The government, however, says it is Mr Turnbull who should go.
"Not only is the member for Wentworth not fit to be leader of the opposition by his
actions in this sordid Turnbull email forgery affair, he has also disqualified
himself from ever being fit to serve as leader of this country," Mr Rudd said.
"(He should) be man enough to apologise and resign."
Mr Swan told the opposition it should be ashamed of trying to exploit the action the
government was taking to save car dealerships from ruin.
"This lousy mob opposite are seeking to exploit that action and to somehow say it
was sleazy," he said.
"What (Mr Turnbull) demonstrated is how reckless he is, how irresponsible he is and
how he should resign."
Opposition Leader Malcolm Turnbull later moved to censure Treasurer Wayne Swan over
his involvement in the OzCar affair.
Following question time, Mr Turnbull moved to censure the treasurer "for failing to
make a full and unreserved statement about his personal involvement and that of his
office in the OzCar deals-for-mates scandal".

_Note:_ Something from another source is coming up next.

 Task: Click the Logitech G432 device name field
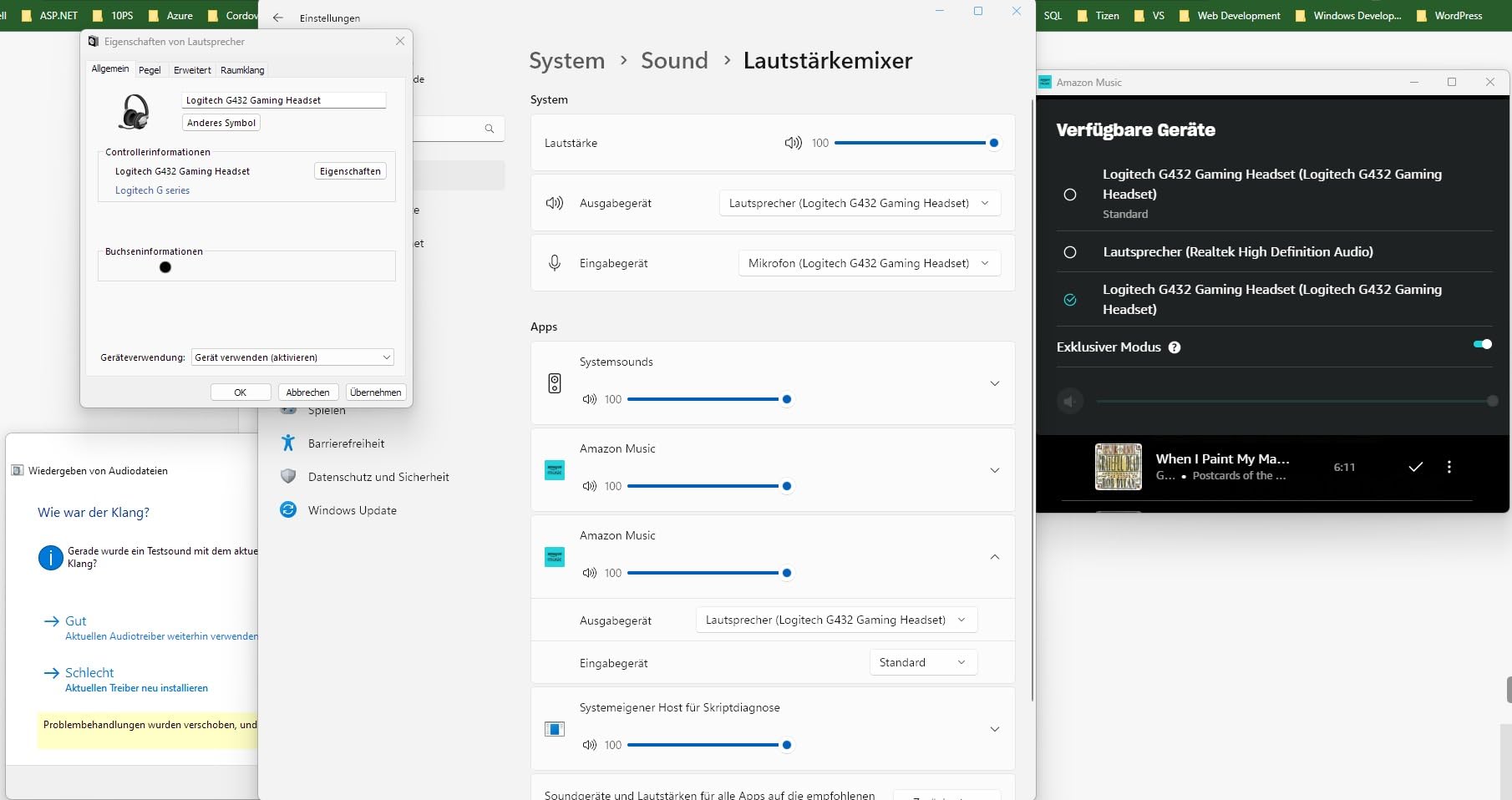284,100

The censure motion failed along party lines.
Treasury official Godwin Grech told a Senate inquiry on Friday he recalled Mr Rudd's
office making an initial representation on Mr Grant's behalf in an email.
Police interviewed Mr Grech on Monday as they investigated the origins of the email.
Meanwhile, Liberal backbencher Sharman Stone has questioned the consistency of the
federal government's response to struggling car dealers.
Dr Stone said she wrote to Treasurer Wayne Swan in March asking him to urgently help
a cash-strapped Victorian car dealer in her local electorate of Murray.
In parliament on Monday she asked Mr Swan why she never received a response.
"Why has the treasurer or his office or anyone else that I can find in this
government, why have they failed to make any contact?" she said.
"Not a fax, a phone call, an email or a letter to this business."
Liberal MP Bruce Billson also questioned Mr Swan's response to a query on behalf of
another Victorian car dealer, this time in his electorate of Dunkley.
Mr Swan has previously said Mr Billson was one of a number of MPs who approached him
about the scheme on behalf of constituents.
He said at the time that all dealers were treated the same, despite admitting he had
a brief phone conversation with Mr Grant.
"When I contacted the treasurer's department for assistance about a Dunkley car
dealer, Kambur Motors, did the treasurer have a phone conversation with the dealer
from my electorate?" Mr Billson asked Mr Swan.
"Was he kept personally informed in a detailed and ongoing way about the progress of
the case of my constituent?"
Mr Swan said he would look into both cases.